I don't more have idea... 


on crontab this script runinng, and dont appear any error, but my script don't execute success.


----------



## SirDice (Oct 4, 2012)

Keep in mind that PATH is fairly limited when running scripts from cron(8).


----------



## mamalos (Oct 4, 2012)

the line with *root* won't work with *crontab -e*, you have to remove root. What are the logs of /var/log/cron. Moreover, what is the second argument you're giving in this command? I hope it's not a file, cause if so it is relative to your current working directory (CWD).


----------



## mamalos (Oct 4, 2012)

SirDice said:
			
		

> Keep in mind that PATH is fairly limited when running scripts from cron(8).



Which implies that you may have to use full path commands inside your script.


----------



## nandinhuuoliveira (Oct 4, 2012)

I'm actually a Windows Administrator Certificate, but the first time I am working with FreeBSD, I have some experience with Ubuntu, and am also a user of Mac OSX, and I know that to change the permission to 777 to open a big security hole.

I'll change the permission for the orignal, but need to make the script run in cron, but I have to run this shell script in every 30min.

This script is an executable php, I tried to create a. sh file and put the php script inside, but still not done downloading my RSS and entering the information into my database.


----------



## nandinhuuoliveira (Oct 4, 2012)

mamalos said:
			
		

> the line with *root* won't work with *crontab -e*, you have to remove root.

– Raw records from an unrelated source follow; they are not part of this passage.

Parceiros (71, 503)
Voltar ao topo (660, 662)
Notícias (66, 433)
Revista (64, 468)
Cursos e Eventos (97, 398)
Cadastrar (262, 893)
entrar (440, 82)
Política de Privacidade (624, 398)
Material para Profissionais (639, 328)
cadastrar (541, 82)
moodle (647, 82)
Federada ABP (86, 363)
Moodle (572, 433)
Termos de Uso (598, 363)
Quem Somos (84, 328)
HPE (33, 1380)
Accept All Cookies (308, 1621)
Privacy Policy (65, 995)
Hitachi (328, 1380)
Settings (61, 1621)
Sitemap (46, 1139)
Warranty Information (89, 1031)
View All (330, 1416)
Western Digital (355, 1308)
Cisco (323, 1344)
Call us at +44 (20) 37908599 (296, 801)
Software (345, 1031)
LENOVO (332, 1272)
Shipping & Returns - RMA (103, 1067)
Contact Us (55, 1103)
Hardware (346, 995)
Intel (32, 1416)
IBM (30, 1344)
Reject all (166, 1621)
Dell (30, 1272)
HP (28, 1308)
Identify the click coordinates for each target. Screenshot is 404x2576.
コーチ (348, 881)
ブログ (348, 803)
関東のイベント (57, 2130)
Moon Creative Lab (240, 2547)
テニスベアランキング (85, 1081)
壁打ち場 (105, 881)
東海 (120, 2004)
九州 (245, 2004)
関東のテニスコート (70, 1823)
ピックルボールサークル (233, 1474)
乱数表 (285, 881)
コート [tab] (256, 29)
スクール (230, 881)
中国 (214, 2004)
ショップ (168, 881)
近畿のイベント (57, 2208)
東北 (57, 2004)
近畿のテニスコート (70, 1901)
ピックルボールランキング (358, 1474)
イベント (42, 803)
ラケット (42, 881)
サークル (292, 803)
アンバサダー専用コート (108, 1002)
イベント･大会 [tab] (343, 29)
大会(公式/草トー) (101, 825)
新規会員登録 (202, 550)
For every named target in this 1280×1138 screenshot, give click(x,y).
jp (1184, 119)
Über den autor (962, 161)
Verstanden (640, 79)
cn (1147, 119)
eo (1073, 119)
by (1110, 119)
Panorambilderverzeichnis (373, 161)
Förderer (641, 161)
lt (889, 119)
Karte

What are the logs of /var/log/cron. Moreover, what is the second argument you're giving in this command? I hope it's not a file, cause if so it is relative to your current working directory (CWD).




this argumment, is a class on my php


----------



## nandinhuuoliveira (Oct 4, 2012)

mamalos said:
			
		

> Which implies that you may have to use full path commands inside your script.



it may be, I will contact my programmer that made the entire script to put the full path

but because the command is executed in the shell script and not in cron, and put the same command


----------



## nandinhuuoliveira (Oct 4, 2012)

nandinhuuoliveira said:
			
		

> this argumment, is a class on my php



I remembered that the script is encrypted with IonCube and I can not see the source code


----------



## SirDice (Oct 4, 2012)

nandinhuuoliveira said:
			
		

> I remembered that the script is encrypted with IonCube and I can not see the source code


That's rather useless. Anybody can easily reverse it. Think about it, the interpreter needs to be able to read it or it can't execute it. To be able to read it it must be decoded. If the script can decode itself, anybody can decode it.


----------



## nandinhuuoliveira (Oct 4, 2012)

Yes I have the ioncube decrypt, but he is paid for that work ...
I just have to keep the server running and update the application by cron


----------



## nandinhuuoliveira (Oct 4, 2012)

How do I know the script ran correctly?

I see the /var/log/cron, but it only shows the user who executed and full command, hand tells me if it was run entirely as the windows task scheduler that shows me the status of job.


----------



## mamalos (Oct 4, 2012)

how do you know the script did *not* run correctly?


----------